Aberrant epigenetic modifications of LPHN2 function as a potential cisplatin-specific biomarker for human gastrointestinal cancer

Abstract

Epigenetic alterations, such as DNA methylation and histone modifications, are considered common mechanisms that contribute to aberrant gene expression during tumorigenesis. Recently, epigenetic alterations of specific genes have been identified as diagnostic biomarkers for human cancers. However, there are currently no standardized epigenetic biomarkers for drug sensitivity in human gastrointestinal cancer. Here I report that in human gastric and colon cancers, Latrophilin2 (LPHN2) is silenced by epigenetic modifications, including CpG island methylation and aberrant histone modifications. Treatment with a DNA methyltransferase inhibitor induced demethylation of the methylated LPHN2 CpG island and altered histone modifications around the LPHN2 promoter, thereby restoring LPHN2 expression. In addition, I confirmed that LPHN2 was silenced by DNA hypermethylation in primary gastric and colon tumor tissues compared to their normal counterparts. Interestingly, I found that cancer cells with methylated LPHN2 exhibited higher sensitivity to cisplatin.
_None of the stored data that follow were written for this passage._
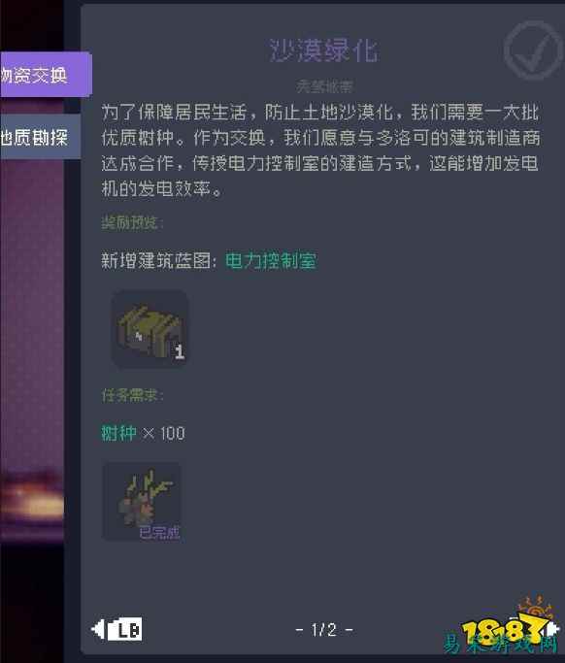565x663 pixels.
Task: Click the 奖励预览 section label
Action: coord(132,222)
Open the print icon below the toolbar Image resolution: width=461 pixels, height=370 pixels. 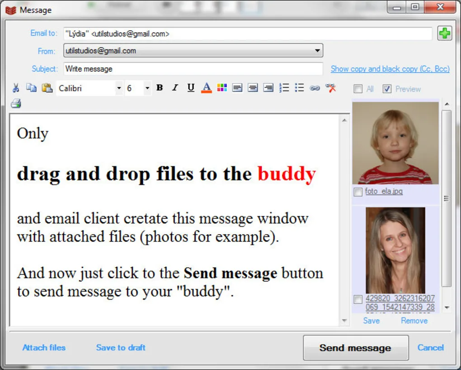[16, 104]
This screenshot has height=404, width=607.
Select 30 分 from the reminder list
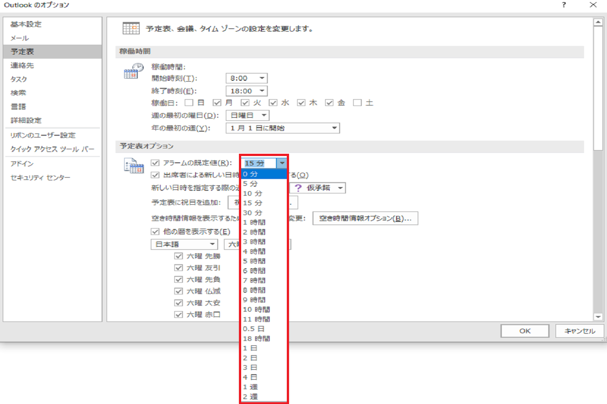(x=252, y=213)
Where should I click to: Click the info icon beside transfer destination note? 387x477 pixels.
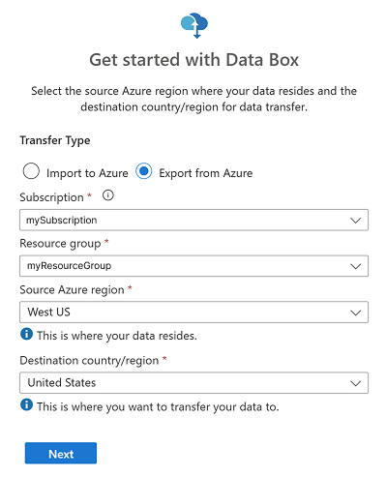[x=26, y=404]
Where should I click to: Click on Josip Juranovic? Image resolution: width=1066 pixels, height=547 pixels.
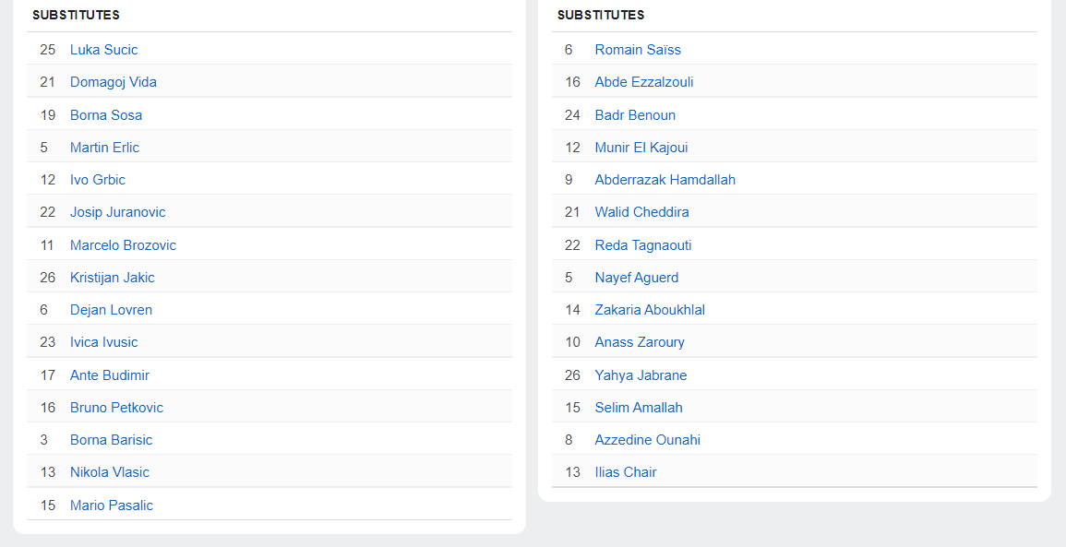(117, 212)
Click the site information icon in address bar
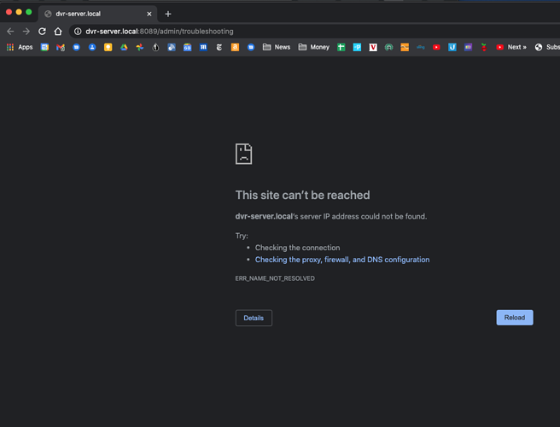This screenshot has height=427, width=560. [x=77, y=32]
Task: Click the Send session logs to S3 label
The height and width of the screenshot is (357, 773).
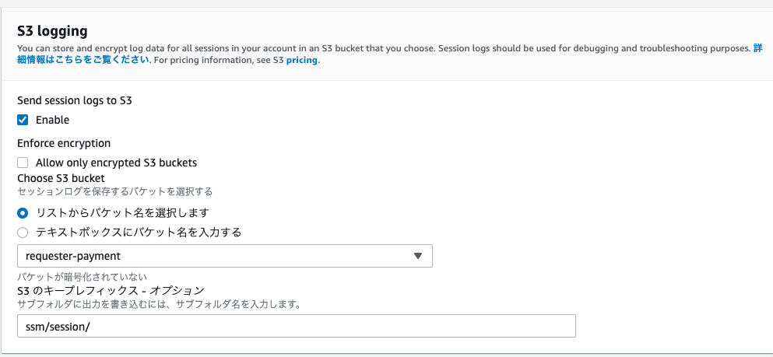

Also, 5-Aza-2′-deoxycytidine (5-aza-CdR) combined with cisplatin decreased the cytotoxicity of cisplatin in cancer cells with methylated LPHN2. Moreover, LPHN2 knockdown in cancer cells with high LPHN2 expression sensitized these cells to the anti-proliferative effects of cisplatin. Because the LPHN2 methylation status was not responsible for differential sensitivity to other chemotherapeutic drugs, the methylation status of LPHN2 might confer sensitivity to cisplatin in human gastric and colon cancers. Taken together, my data suggest that epigenetic alterations induce transcriptional inactivation of LPHN2, which intensifies the response to cisplatin in human gastric and colon cancers. Thus, the methylation status of LPHN2 is a potential novel epigenetic biomarker for cisplatin treatment in human gastric and colon cancers.